_Written instruction_
Starting at the row that contains "The image size is (452, 360). Task: Choose" and ending after the row that contains "pyautogui.click(x=309, y=91)", rewrite those rows with "gray box" changed to "shaded box" and nothing else altered.

_Dataset_

☆ ☆ ☆ ☆ ☆

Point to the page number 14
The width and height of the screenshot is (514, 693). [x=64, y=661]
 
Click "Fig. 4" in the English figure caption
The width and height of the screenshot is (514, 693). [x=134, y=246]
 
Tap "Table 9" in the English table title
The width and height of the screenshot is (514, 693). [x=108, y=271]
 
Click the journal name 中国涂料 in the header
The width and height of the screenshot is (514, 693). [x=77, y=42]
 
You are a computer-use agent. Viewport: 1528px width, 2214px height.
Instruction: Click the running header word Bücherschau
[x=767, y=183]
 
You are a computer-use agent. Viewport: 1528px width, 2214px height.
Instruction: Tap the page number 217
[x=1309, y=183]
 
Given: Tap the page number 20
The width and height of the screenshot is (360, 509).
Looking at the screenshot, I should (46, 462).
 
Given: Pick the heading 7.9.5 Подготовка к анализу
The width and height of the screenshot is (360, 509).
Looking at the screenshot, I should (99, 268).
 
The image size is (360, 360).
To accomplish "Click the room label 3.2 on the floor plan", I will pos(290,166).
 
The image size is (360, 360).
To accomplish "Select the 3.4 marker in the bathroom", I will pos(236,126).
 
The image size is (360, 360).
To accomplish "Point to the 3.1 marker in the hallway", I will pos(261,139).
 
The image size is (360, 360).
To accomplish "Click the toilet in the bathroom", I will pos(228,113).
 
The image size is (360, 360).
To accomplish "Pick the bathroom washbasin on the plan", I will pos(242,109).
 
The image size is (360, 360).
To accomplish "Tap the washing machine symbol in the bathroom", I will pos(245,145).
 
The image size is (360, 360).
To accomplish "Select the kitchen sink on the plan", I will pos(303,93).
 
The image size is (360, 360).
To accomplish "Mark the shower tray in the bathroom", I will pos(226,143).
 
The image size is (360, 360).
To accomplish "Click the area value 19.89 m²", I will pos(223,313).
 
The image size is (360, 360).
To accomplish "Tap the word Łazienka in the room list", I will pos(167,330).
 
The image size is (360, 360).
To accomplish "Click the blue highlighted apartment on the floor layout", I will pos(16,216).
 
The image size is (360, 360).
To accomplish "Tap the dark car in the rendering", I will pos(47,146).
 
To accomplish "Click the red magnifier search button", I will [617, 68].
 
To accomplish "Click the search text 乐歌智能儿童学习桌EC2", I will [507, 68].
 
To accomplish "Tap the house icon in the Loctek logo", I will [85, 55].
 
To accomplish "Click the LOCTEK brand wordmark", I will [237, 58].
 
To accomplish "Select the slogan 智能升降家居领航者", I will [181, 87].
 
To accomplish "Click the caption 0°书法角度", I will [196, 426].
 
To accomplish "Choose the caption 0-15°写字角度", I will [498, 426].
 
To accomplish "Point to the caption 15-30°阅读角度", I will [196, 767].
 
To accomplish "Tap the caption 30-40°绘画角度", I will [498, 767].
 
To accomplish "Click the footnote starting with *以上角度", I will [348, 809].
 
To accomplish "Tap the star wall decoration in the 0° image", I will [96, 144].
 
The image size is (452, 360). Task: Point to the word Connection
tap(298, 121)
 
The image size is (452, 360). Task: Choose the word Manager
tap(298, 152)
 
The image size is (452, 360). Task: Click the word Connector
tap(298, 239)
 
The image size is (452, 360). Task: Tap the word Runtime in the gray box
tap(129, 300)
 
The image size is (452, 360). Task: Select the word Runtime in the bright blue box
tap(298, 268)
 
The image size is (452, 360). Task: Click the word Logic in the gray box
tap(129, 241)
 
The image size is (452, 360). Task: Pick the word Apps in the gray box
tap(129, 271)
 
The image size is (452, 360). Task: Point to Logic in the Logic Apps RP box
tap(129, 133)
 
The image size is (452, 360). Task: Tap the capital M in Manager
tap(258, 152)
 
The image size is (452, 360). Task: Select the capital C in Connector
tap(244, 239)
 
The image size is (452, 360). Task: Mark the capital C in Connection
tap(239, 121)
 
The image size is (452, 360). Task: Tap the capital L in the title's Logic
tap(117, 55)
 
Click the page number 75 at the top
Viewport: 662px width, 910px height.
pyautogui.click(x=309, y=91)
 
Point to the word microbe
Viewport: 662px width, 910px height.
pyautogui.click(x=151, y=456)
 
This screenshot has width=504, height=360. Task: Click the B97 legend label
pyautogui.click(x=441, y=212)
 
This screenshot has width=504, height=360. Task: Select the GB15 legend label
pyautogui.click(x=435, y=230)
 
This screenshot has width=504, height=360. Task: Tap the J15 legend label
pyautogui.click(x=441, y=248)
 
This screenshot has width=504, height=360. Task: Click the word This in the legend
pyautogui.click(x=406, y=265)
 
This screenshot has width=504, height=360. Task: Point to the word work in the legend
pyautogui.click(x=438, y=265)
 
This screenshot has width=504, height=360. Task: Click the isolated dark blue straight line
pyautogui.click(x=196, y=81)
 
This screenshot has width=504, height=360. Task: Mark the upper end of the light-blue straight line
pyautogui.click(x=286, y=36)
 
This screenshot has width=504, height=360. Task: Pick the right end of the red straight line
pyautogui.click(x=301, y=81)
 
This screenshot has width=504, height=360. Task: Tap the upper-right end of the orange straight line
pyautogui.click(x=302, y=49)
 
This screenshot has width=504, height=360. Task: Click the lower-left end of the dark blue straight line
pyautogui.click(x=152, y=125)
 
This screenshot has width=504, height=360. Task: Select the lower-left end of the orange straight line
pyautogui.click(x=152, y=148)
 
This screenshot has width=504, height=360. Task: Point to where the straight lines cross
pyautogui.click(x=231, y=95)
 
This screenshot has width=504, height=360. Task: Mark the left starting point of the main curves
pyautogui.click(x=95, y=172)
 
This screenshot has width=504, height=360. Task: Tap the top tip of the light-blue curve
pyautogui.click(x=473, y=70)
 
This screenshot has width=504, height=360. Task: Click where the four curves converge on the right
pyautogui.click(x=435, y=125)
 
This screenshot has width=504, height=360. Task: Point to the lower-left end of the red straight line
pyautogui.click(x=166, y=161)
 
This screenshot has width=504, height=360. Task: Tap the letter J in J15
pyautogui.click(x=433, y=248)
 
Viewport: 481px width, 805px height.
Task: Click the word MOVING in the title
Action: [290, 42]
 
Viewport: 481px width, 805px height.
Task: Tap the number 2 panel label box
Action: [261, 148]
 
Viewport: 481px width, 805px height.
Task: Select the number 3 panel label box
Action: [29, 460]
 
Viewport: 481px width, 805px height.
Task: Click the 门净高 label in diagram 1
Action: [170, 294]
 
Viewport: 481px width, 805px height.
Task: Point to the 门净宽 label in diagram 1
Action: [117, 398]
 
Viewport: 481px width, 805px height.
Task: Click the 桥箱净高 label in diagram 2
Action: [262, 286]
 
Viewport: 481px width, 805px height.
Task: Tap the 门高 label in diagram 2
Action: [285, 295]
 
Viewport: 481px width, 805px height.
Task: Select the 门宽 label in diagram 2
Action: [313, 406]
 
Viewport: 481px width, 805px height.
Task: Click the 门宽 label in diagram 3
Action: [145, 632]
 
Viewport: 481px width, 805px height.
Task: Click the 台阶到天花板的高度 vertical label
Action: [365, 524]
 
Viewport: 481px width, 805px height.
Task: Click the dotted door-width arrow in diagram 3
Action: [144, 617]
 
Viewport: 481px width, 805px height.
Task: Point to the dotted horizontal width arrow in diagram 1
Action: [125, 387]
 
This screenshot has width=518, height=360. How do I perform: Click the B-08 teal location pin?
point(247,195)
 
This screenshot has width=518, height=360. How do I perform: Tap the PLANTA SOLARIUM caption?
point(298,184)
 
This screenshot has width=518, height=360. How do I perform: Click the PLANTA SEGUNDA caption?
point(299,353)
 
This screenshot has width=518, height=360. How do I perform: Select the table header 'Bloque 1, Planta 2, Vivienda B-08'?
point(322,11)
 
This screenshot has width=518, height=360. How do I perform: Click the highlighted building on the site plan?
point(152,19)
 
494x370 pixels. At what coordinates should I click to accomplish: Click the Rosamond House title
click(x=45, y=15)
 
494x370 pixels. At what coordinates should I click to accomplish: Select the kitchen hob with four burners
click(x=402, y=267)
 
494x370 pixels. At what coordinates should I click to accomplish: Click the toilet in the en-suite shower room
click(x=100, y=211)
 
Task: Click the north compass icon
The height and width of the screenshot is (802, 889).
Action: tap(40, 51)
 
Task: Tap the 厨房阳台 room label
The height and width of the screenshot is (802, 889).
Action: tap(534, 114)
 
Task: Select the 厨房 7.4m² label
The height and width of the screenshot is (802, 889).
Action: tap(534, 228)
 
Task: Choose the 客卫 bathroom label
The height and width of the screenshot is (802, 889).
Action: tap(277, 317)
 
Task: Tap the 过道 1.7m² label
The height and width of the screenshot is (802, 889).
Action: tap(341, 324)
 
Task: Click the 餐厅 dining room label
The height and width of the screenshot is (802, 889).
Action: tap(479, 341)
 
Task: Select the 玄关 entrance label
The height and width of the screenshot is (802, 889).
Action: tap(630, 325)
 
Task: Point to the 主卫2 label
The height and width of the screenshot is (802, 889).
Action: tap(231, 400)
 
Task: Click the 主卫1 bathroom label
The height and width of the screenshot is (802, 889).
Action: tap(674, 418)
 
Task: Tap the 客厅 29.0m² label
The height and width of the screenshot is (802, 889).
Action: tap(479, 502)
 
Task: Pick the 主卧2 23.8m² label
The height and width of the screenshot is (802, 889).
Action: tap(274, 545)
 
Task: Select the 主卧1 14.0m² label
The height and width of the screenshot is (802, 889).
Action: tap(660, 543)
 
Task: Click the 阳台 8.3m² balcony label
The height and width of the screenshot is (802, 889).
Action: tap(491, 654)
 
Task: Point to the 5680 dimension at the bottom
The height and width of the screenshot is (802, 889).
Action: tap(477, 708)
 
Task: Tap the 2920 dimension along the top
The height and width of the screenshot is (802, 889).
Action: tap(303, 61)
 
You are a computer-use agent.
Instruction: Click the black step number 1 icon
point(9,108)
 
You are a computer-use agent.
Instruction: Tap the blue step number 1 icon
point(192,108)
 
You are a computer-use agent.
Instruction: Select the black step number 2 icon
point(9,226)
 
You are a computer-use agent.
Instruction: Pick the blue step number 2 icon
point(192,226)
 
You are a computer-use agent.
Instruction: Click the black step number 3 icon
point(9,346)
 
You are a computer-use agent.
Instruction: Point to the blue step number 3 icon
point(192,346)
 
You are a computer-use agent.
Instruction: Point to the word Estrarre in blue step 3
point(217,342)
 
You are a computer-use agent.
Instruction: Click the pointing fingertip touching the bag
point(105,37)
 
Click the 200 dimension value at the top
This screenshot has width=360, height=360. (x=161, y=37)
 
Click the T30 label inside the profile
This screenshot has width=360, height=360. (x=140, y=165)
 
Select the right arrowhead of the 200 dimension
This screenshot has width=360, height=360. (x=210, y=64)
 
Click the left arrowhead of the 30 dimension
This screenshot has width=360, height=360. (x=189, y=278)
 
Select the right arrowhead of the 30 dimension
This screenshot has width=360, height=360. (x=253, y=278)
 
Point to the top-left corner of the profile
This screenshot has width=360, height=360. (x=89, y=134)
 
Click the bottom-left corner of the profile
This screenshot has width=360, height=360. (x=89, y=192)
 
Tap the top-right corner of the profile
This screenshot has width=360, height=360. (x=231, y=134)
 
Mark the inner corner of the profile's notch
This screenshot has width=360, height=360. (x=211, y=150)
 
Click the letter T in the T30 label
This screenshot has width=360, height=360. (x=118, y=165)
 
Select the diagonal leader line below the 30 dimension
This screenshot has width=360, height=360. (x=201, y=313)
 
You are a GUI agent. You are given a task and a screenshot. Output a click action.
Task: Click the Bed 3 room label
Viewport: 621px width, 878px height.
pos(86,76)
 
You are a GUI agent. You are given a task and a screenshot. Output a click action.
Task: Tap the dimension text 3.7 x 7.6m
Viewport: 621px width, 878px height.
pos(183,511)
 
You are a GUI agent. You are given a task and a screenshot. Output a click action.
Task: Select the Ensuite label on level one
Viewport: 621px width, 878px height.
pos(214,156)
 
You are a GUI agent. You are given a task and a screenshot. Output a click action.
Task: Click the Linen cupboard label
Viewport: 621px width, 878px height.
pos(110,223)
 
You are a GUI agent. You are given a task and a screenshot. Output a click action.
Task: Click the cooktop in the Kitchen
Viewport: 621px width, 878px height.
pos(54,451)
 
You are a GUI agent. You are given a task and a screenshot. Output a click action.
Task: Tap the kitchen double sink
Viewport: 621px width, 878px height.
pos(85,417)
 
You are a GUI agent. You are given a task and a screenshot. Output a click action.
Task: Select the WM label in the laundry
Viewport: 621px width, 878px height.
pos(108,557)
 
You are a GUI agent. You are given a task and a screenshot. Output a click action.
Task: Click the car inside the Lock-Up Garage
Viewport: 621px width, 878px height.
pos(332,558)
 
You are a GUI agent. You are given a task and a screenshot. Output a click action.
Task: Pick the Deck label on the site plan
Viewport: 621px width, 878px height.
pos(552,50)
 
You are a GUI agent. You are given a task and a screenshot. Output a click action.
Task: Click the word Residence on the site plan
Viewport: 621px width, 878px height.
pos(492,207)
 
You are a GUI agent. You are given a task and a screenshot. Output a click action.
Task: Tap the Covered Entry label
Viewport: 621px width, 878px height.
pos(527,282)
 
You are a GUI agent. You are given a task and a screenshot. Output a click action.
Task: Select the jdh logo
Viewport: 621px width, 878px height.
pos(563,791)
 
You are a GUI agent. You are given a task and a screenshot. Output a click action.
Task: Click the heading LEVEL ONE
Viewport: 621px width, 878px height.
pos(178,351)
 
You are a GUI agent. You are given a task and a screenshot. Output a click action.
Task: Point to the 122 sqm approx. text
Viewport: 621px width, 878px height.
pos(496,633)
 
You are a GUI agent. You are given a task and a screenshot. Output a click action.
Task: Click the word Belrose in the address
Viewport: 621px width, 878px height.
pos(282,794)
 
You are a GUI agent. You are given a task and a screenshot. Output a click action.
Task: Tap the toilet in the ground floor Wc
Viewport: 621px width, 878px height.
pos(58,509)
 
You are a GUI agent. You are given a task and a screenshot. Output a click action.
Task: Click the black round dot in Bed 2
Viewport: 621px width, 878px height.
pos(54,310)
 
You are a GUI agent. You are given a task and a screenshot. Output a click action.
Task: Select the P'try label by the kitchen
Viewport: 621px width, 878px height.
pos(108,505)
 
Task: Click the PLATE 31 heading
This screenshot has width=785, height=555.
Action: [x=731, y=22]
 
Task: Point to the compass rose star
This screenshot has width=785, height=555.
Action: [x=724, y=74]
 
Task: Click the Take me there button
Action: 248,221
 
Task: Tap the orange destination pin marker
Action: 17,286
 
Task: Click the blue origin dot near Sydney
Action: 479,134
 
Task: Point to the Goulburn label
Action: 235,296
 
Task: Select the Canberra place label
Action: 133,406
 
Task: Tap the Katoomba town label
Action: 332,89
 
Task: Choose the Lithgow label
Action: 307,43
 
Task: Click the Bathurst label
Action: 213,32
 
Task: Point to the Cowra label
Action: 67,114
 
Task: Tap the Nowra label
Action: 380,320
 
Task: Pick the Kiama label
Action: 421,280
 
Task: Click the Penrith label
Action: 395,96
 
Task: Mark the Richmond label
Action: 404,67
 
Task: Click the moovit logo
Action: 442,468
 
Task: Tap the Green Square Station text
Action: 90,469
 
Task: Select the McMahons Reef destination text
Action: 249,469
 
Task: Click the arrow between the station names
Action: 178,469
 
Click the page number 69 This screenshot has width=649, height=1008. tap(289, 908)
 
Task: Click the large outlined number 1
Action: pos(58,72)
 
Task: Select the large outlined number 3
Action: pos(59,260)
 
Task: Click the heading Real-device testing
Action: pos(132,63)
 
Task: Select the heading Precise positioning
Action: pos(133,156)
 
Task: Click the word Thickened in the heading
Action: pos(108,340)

☆ ☆ ☆ ☆ ☆

_Answer for this exercise_
The image size is (452, 360). Task: Choose the word Manager
tap(298, 152)
 
The image size is (452, 360). Task: Click the word Connector
tap(298, 239)
 
The image size is (452, 360). Task: Tap the word Runtime in the shaded box
tap(129, 300)
 
The image size is (452, 360). Task: Select the word Runtime in the bright blue box
tap(298, 268)
 
The image size is (452, 360). Task: Click the word Logic in the shaded box
tap(129, 241)
 
The image size is (452, 360). Task: Pick the word Apps in the shaded box
tap(129, 271)
 
The image size is (452, 360). Task: Point to Logic in the Logic Apps RP box
tap(129, 133)
 
The image size is (452, 360). Task: Tap the capital M in Manager
tap(258, 152)
 
The image size is (452, 360). Task: Select the capital C in Connector
tap(244, 239)
 
The image size is (452, 360). Task: Mark the capital C in Connection
tap(239, 121)
 
The image size is (452, 360). Task: Tap the capital L in the title's Logic
tap(117, 55)
 
Click the page number 75 at the top
Viewport: 662px width, 910px height.
pyautogui.click(x=309, y=91)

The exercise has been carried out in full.